### Exercise instructions
In the listing below, find the line with "This screenshot has height=763, width=644." and the line with "Given: Click the expressionless". Repeat those two lines and all lines between them exactly.

----

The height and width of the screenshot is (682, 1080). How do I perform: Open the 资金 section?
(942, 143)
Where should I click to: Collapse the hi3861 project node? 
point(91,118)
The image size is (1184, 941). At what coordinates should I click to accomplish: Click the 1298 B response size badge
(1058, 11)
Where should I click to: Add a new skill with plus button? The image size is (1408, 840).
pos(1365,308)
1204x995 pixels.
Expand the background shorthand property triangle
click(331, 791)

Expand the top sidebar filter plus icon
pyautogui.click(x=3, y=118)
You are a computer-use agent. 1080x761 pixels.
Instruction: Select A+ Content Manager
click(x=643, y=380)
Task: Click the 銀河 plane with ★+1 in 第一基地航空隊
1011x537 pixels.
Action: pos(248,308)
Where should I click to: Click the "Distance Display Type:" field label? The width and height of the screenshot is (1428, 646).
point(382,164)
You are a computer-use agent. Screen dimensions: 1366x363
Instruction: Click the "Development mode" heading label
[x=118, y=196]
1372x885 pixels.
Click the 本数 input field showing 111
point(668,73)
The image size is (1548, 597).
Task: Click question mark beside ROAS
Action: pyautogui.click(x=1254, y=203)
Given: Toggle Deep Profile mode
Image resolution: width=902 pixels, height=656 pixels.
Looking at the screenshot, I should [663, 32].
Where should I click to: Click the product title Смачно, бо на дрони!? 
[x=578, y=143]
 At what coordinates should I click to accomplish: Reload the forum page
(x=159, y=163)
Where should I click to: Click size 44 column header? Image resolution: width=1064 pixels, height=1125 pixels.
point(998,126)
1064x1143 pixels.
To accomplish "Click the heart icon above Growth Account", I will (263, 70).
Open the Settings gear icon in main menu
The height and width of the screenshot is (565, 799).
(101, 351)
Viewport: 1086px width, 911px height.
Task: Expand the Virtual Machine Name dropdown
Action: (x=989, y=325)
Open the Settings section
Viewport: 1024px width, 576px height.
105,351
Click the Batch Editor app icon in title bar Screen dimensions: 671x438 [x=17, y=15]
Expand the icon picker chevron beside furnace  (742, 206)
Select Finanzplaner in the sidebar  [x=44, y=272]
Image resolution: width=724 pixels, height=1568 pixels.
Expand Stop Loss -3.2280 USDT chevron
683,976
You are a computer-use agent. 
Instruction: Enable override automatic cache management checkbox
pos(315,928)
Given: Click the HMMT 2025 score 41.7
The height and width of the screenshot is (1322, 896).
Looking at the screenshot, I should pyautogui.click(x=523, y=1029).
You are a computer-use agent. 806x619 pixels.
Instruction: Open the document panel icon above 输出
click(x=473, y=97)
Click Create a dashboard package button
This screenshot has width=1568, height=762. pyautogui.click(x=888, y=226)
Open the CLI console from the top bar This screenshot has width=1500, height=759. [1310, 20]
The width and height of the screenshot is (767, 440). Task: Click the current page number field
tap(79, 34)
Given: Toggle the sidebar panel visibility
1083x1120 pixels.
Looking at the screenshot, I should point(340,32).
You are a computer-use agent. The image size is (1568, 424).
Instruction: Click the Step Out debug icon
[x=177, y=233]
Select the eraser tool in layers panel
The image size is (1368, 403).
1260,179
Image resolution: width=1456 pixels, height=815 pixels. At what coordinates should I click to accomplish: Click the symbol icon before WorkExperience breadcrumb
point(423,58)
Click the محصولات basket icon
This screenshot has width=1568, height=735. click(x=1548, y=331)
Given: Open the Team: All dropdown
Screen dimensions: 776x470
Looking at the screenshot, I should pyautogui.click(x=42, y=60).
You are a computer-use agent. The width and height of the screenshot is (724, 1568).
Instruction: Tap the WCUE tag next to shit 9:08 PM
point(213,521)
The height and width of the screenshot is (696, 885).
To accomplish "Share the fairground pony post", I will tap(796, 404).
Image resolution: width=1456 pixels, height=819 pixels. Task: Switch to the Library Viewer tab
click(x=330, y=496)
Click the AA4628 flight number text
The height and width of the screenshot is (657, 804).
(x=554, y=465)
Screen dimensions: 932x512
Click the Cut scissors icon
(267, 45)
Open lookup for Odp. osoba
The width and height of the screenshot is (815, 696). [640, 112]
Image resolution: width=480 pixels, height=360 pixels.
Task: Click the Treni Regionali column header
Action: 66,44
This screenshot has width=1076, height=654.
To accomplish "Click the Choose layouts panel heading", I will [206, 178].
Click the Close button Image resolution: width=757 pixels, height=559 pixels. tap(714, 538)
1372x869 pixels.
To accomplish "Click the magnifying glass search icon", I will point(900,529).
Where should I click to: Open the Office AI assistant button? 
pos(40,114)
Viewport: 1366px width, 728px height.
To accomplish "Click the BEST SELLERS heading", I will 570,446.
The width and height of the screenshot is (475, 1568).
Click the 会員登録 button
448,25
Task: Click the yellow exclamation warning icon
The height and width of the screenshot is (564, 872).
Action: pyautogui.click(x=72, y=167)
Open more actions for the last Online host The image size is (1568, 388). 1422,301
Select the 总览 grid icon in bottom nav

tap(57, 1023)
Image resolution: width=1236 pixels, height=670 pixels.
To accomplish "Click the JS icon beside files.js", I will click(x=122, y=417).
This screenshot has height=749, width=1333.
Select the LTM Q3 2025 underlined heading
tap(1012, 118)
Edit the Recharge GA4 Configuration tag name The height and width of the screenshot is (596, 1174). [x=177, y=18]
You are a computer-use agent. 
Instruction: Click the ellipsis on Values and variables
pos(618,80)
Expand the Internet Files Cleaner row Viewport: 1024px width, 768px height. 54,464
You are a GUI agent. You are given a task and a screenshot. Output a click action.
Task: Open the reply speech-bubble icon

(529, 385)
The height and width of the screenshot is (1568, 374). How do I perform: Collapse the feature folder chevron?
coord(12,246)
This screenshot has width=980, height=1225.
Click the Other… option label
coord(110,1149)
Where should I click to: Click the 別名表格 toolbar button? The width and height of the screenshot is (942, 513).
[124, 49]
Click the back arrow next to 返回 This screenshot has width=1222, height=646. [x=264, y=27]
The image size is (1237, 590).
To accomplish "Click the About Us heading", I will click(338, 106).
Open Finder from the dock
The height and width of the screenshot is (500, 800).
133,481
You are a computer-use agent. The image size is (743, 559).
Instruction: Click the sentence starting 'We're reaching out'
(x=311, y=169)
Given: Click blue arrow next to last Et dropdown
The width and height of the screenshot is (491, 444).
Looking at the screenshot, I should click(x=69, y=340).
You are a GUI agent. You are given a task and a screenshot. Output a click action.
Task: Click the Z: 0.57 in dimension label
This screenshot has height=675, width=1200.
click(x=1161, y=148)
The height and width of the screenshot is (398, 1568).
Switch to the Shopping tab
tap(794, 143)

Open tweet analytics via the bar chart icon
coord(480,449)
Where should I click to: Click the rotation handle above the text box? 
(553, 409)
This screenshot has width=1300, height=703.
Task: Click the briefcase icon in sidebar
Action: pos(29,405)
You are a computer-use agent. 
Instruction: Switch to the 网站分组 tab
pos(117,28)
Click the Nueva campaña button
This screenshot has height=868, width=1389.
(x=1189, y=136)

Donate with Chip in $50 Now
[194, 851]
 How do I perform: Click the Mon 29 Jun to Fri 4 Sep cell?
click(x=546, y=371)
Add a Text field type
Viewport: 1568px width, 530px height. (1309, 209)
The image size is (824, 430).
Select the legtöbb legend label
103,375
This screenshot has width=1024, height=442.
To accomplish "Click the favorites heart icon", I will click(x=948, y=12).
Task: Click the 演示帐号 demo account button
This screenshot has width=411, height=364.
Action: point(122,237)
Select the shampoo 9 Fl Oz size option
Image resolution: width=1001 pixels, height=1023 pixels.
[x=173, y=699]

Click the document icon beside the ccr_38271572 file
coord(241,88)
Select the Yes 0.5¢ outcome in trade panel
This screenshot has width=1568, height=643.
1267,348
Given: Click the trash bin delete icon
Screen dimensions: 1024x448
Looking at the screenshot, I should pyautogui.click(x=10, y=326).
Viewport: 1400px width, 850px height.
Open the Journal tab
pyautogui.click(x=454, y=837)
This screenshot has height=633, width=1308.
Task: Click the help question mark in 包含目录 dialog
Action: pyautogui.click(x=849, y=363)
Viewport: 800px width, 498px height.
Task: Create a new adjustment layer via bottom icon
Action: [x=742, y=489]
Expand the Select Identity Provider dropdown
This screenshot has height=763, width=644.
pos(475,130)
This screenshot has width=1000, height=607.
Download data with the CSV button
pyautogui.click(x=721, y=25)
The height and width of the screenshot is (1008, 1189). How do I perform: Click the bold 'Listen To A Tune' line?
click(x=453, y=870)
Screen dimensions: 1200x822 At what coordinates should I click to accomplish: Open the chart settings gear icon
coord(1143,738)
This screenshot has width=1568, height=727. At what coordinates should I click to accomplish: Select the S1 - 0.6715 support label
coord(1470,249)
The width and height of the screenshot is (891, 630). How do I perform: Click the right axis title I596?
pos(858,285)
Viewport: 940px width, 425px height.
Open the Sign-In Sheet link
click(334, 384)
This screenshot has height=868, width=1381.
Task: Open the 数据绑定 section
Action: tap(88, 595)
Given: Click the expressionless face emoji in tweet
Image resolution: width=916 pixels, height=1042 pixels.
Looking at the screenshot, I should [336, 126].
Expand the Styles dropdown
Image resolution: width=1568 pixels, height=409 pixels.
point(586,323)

----

### Solution to the problem
This screenshot has height=763, width=644.
pos(475,130)
This screenshot has width=1000, height=607.
Download data with the CSV button
pyautogui.click(x=721, y=25)
The height and width of the screenshot is (1008, 1189). How do I perform: Click the bold 'Listen To A Tune' line?
click(x=453, y=870)
Screen dimensions: 1200x822 At what coordinates should I click to accomplish: Open the chart settings gear icon
coord(1143,738)
This screenshot has width=1568, height=727. At what coordinates should I click to accomplish: Select the S1 - 0.6715 support label
coord(1470,249)
The width and height of the screenshot is (891, 630). How do I perform: Click the right axis title I596?
pos(858,285)
Viewport: 940px width, 425px height.
Open the Sign-In Sheet link
click(334, 384)
This screenshot has height=868, width=1381.
Task: Open the 数据绑定 section
Action: tap(88, 595)
Given: Click the expressionless face emoji in tweet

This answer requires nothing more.